- **Text**
________________

Knowing When Not to Make the Highlight Reel
Everybody’s camera roll has the same shape. Ten thousand items. Most of them are nothing — a blurry menu, four near-identical shots of the same latte, a video that’s thirty seconds of a pocket. But buried in there are the six frames that are actually good, and if someone could just find them and cut them into something postable, you’d post it.
That’s a great product idea, and it’s a deceptively hard engineering problem. Recently I built a small, runnable slice of it — a Camera-Roll Highlight Picker — and the most interesting decision in the whole thing wasn’t how to pick the good clips. It was teaching it when to give up.
The pipeline, briefly
The happy path is four stages:
- Score every clip on an explainable set of signals — sharpness, exposure, aesthetics, faces, camera stability.
- Cluster near-duplicates so a seven-shot burst becomes one clip.
- Assemble a draft edit — an ordered list of clips with runtimes, in an opener → body → closer arc, filled to a ~22-second target.
- Optionally name it with an LLM.
None of that is exotic. What makes or breaks it — what separates a tool people keep from a novelty they delete — is the quality of two judgments: which clips are good, and when there isn’t a reel here at all.
Ranking you can explain
The scoring is a plain weighted sum of the per-clip signals. Not a black box — a legible function where every clip can show its own breakdown:
IMG_0004: 90.6/100 (sharpness 0.88, exposure 0.81, aesthetic 0.94, face 0.94, stability 1.00)
There’s a temptation to reach for a learned model immediately. But the first version of a selection system should be inspectable, because the failure mode you’ll actually hit is a user asking “why did you leave out my sunset?” If your answer is “the model felt like it,” you’ve lost them. If your answer is “your sunset scored a 55 — it came out soft and slightly underexposed,” you’ve got a product conversation, and a place to tune. Learn the weights later; keep the explanation forever.
A small thing that matters for social content specifically: I give a clip a nudge just for having a recognizable face in frame. Highlight reels are about people. A technically perfect photo of an empty beach is worth less than a slightly softer shot of someone laughing on it.
Dedup is where reels go to look broken
Bursts are the enemy of a good montage. Your phone fired off seven frames of the same smile; if all seven land in the reel, it reads like a stutter — like a rendering bug. So near-duplicates have to collapse to a single best frame.
The trick is that “near-duplicate” needs two signals, not one. A perceptual hash tells you two frames look alike, but two unrelated blue-sky photos can collide in hash space. Time proximity tells you two frames were captured seconds apart, but a burst can drift. Require both — similar hash and close in time — and merge transitively (a union-find), and a real burst collapses cleanly while two genuinely different moments that happen to look alike stay separate. From each cluster you keep the single highest-scoring frame and quietly bench the rest.

________________

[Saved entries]

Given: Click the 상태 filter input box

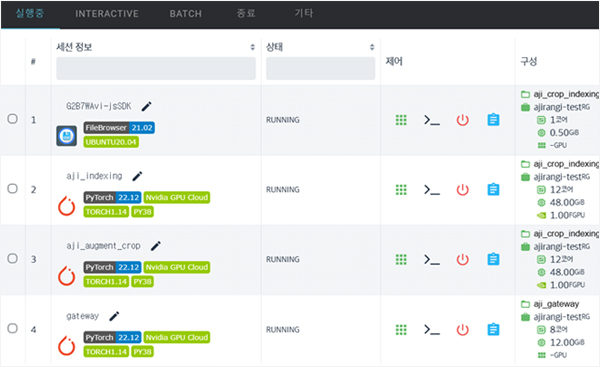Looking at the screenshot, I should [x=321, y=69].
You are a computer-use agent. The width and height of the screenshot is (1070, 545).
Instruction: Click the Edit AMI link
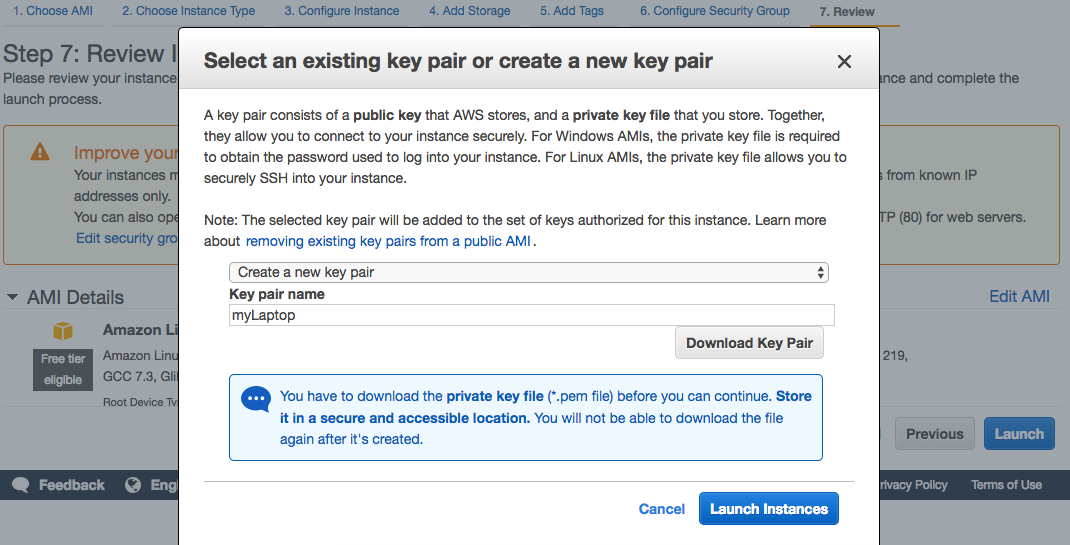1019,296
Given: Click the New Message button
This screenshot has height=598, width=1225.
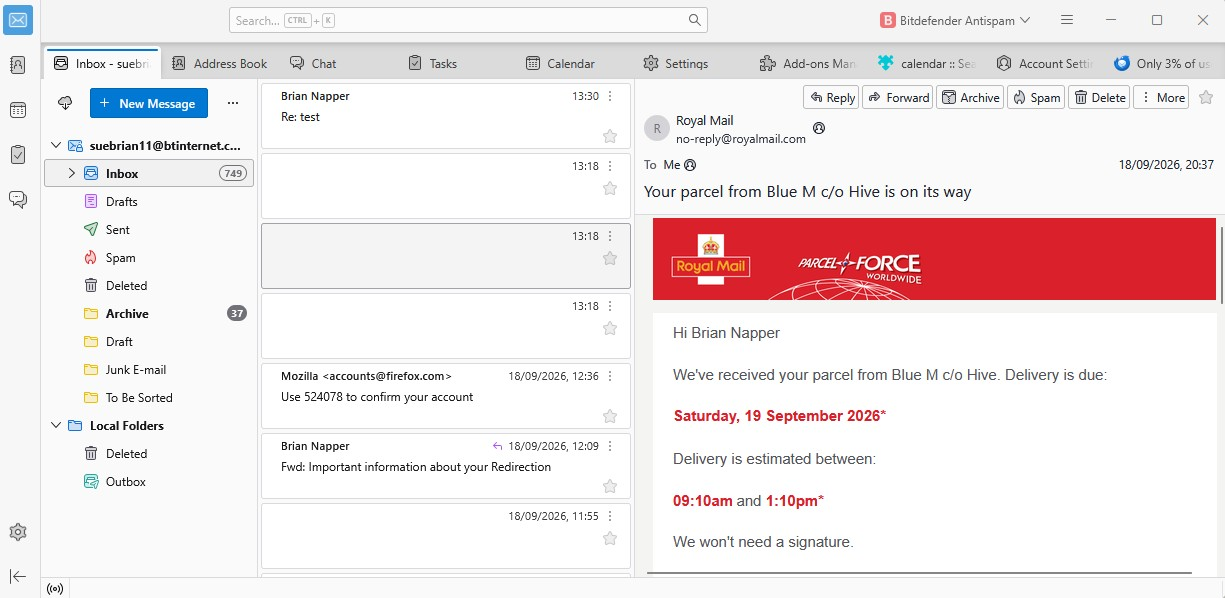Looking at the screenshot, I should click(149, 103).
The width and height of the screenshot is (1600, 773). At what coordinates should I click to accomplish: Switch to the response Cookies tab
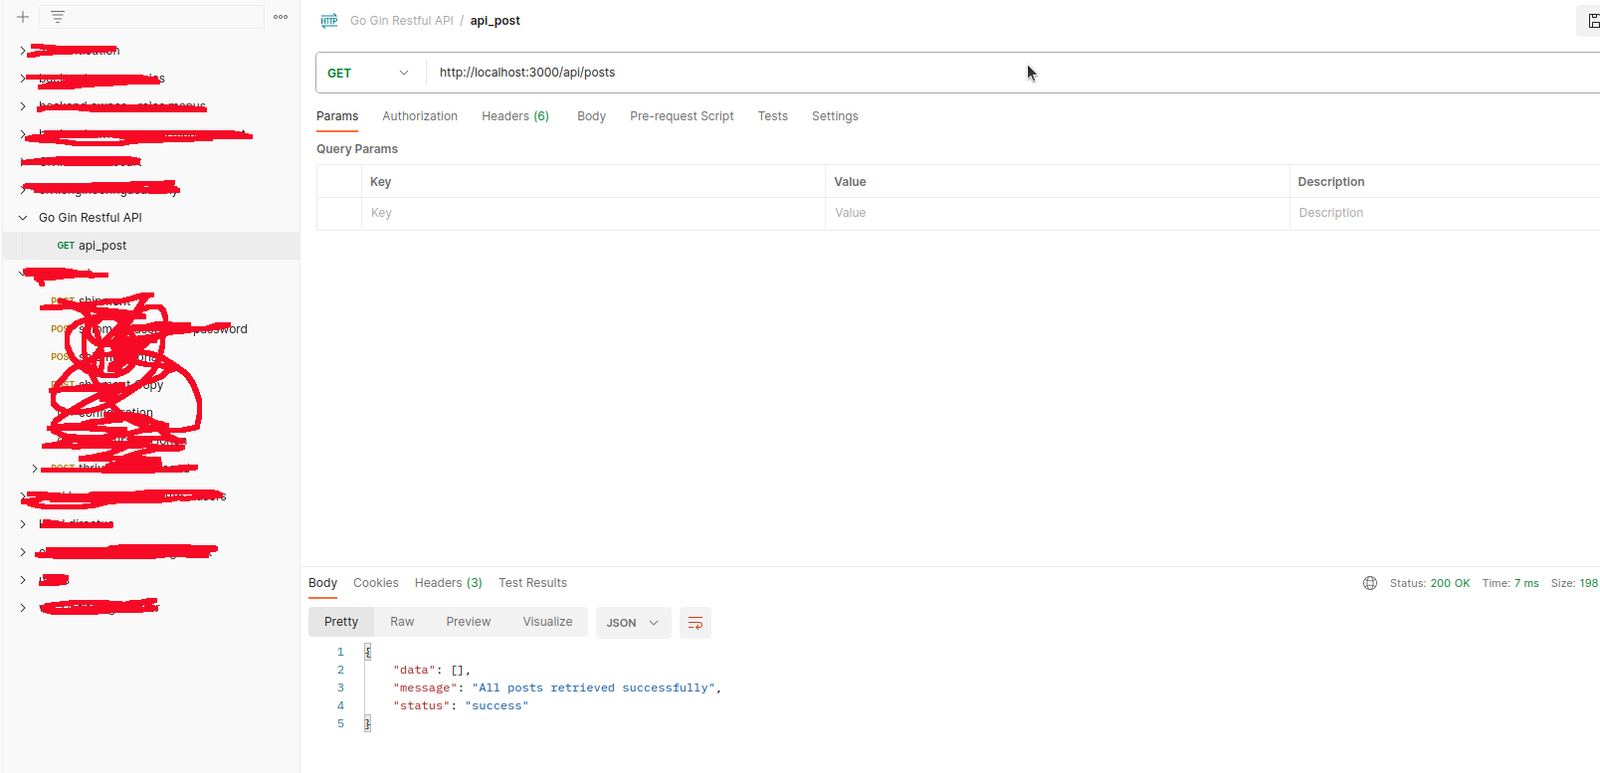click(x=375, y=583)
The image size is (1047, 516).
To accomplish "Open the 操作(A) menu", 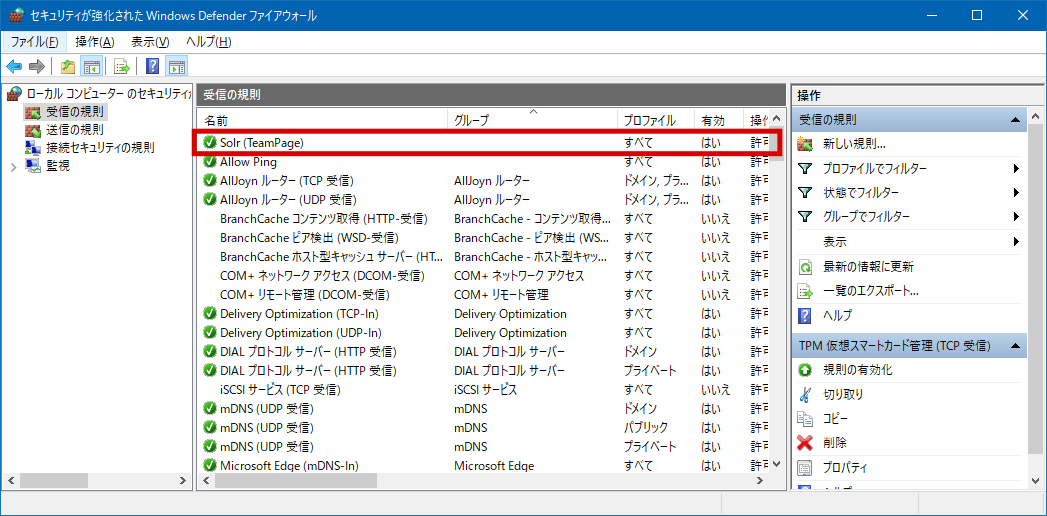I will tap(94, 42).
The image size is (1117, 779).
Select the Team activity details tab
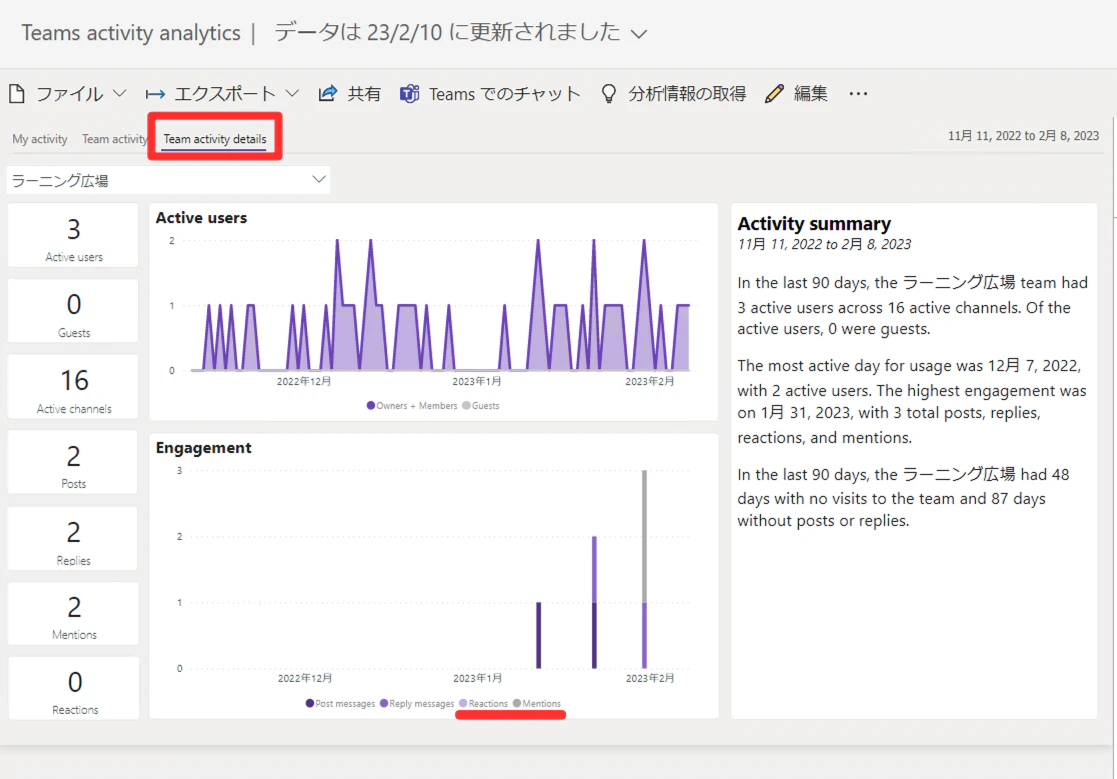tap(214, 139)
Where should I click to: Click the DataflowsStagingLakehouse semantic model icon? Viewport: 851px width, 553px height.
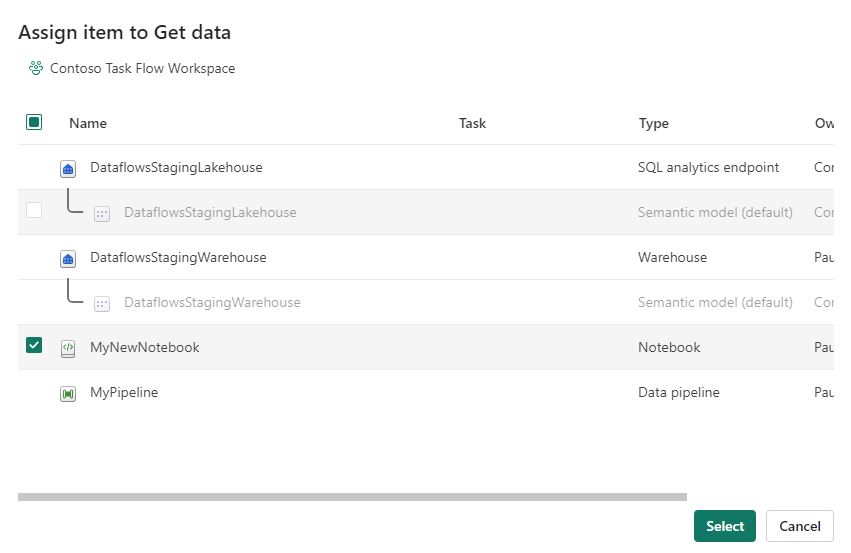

________________

- **Assignment**
In the highlight reel text, which two signals must both agree before frames are treated as near-duplicates?

- **Exercise solution**
A similar perceptual hash and closeness in capture time.